In the listing that follows, the lines starting at the one containing "Click the In Review" and ending at the one containing "You are a computer-use agent. The image size is (1456, 819)." are to be returned exactly, both boundary lines included, and no others.

━━ AVAILABLE DATA ━━

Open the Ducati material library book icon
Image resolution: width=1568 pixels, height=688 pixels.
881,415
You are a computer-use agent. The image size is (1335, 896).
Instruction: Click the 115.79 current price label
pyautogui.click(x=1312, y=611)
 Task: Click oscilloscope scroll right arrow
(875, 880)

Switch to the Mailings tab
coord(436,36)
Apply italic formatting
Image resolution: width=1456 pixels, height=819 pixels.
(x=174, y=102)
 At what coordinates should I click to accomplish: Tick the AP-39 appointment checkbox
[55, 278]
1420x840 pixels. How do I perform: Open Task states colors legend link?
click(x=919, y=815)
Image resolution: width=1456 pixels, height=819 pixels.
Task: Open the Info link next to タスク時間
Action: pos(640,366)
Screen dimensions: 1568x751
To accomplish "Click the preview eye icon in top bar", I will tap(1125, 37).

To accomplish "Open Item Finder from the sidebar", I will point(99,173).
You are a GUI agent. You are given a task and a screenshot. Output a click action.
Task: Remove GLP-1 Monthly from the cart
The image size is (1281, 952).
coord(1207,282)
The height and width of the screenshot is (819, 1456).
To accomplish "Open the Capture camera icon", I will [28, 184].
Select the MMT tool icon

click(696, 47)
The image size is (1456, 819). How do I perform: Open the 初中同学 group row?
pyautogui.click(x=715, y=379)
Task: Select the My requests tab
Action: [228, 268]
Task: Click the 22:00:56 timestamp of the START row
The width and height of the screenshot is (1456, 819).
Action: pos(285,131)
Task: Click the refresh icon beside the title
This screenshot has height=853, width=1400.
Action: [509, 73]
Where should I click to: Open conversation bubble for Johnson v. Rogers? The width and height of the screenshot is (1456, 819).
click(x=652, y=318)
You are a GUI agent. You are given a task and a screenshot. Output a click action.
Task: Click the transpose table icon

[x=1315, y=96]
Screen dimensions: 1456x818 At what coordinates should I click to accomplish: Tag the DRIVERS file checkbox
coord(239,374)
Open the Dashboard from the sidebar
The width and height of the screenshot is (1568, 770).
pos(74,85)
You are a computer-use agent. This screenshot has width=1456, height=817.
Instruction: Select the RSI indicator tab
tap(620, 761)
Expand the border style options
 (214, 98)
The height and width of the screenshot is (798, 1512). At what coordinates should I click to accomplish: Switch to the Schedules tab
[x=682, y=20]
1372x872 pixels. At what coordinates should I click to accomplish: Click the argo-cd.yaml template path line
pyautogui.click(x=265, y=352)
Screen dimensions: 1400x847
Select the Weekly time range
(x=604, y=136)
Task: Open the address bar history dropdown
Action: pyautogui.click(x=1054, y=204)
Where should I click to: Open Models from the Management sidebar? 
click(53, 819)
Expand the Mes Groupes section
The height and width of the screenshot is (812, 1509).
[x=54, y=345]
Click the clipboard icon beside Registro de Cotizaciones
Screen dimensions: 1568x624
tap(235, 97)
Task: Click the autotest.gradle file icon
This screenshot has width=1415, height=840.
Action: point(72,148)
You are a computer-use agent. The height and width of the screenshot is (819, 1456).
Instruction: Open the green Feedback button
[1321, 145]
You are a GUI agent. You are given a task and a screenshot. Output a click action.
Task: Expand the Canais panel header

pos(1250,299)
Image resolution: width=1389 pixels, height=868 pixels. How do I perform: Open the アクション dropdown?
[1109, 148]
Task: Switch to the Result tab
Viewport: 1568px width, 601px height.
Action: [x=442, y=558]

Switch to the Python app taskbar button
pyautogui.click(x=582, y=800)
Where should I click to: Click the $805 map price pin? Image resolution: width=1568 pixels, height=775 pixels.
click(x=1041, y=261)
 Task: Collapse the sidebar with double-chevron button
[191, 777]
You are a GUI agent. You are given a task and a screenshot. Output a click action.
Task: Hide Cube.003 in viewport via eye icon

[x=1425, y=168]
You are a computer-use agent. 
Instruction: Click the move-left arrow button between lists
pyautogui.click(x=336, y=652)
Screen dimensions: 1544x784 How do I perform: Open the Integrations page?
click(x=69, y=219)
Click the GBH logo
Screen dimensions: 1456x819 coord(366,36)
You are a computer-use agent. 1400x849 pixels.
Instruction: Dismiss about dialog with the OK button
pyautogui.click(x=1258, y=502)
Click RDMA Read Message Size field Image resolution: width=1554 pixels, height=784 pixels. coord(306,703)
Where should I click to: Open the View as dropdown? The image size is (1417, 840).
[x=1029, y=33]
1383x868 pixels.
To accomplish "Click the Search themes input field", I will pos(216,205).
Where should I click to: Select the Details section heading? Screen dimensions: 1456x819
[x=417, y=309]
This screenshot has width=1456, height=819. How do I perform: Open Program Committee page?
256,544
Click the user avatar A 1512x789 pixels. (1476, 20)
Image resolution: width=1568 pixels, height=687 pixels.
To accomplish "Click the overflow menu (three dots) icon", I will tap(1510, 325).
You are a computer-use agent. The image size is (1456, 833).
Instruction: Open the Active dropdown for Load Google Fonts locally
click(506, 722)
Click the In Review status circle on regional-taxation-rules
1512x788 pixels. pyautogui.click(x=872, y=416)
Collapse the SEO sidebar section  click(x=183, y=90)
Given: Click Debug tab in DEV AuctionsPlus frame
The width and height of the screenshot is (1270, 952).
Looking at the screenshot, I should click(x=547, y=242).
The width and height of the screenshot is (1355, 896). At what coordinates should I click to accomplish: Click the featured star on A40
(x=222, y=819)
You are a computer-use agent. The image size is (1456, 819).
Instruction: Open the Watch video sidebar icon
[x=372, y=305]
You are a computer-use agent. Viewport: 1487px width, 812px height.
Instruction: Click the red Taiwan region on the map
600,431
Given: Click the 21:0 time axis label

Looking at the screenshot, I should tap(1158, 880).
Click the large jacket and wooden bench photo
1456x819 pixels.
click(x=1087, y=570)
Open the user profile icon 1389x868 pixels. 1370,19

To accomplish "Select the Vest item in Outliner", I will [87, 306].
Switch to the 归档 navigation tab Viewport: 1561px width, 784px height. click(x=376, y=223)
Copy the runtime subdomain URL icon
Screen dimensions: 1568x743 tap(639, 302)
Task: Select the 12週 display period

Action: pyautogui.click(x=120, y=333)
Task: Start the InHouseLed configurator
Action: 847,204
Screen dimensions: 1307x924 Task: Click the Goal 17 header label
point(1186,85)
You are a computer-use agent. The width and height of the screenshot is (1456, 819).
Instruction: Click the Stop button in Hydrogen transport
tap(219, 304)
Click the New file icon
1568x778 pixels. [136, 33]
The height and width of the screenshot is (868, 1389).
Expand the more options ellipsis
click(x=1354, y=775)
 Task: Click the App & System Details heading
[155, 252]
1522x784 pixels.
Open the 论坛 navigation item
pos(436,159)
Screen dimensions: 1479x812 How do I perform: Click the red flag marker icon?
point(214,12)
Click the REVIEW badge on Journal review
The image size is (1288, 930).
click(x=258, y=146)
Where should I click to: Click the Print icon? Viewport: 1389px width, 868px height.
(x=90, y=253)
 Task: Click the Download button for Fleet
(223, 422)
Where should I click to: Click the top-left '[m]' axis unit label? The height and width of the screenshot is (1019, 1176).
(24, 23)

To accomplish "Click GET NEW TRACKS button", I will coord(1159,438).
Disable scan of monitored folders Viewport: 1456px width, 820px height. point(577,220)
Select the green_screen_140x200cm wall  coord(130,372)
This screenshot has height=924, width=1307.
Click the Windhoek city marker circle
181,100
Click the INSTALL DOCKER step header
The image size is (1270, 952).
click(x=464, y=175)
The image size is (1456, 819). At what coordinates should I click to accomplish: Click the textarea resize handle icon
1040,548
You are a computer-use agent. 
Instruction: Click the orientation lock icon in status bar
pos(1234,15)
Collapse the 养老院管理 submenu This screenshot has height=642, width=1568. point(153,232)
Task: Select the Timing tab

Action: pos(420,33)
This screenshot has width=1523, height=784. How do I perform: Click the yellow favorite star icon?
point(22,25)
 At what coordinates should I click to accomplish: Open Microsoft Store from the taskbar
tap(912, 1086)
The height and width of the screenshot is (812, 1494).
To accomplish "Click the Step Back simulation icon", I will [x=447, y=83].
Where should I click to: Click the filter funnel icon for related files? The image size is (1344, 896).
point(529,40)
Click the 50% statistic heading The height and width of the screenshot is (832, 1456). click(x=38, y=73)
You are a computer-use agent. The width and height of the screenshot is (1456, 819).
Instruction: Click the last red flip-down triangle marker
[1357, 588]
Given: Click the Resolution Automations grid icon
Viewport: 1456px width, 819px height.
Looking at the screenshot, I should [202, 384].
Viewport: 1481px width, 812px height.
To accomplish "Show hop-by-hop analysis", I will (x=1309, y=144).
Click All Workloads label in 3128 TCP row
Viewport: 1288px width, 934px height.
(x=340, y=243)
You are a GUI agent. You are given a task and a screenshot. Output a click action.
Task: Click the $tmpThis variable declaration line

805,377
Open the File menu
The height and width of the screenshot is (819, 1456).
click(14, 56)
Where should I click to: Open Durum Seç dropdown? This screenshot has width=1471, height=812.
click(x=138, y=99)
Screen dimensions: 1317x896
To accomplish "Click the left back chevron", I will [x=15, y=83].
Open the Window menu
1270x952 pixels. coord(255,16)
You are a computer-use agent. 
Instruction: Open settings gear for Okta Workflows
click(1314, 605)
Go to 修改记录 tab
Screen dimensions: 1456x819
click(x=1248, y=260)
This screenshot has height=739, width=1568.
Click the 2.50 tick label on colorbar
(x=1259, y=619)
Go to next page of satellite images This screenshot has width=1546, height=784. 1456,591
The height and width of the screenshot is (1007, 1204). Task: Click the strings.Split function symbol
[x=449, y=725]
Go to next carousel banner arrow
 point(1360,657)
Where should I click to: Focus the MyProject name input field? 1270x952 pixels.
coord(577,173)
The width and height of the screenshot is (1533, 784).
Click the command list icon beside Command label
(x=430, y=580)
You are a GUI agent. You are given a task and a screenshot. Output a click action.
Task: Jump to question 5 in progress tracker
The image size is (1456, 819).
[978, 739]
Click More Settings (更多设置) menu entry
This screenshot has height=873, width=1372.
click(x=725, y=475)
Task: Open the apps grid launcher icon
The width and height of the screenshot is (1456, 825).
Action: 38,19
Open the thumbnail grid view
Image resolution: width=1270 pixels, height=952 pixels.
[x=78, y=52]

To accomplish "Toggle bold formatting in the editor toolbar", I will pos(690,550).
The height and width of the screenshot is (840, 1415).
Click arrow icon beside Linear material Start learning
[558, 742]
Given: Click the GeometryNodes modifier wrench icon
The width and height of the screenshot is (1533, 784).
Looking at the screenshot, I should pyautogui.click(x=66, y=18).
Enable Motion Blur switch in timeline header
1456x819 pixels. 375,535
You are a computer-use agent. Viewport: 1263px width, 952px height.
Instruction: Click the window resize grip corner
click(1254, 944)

━━━

SOLUTION FOR THIS TASK:
Click the In Review status circle on regional-taxation-rules
1512x788 pixels. pyautogui.click(x=872, y=416)
Collapse the SEO sidebar section  click(x=183, y=90)
Given: Click Debug tab in DEV AuctionsPlus frame
The width and height of the screenshot is (1270, 952).
Looking at the screenshot, I should click(x=547, y=242).
The width and height of the screenshot is (1355, 896). At what coordinates should I click to accomplish: Click the featured star on A40
(x=222, y=819)
You are a computer-use agent. The image size is (1456, 819).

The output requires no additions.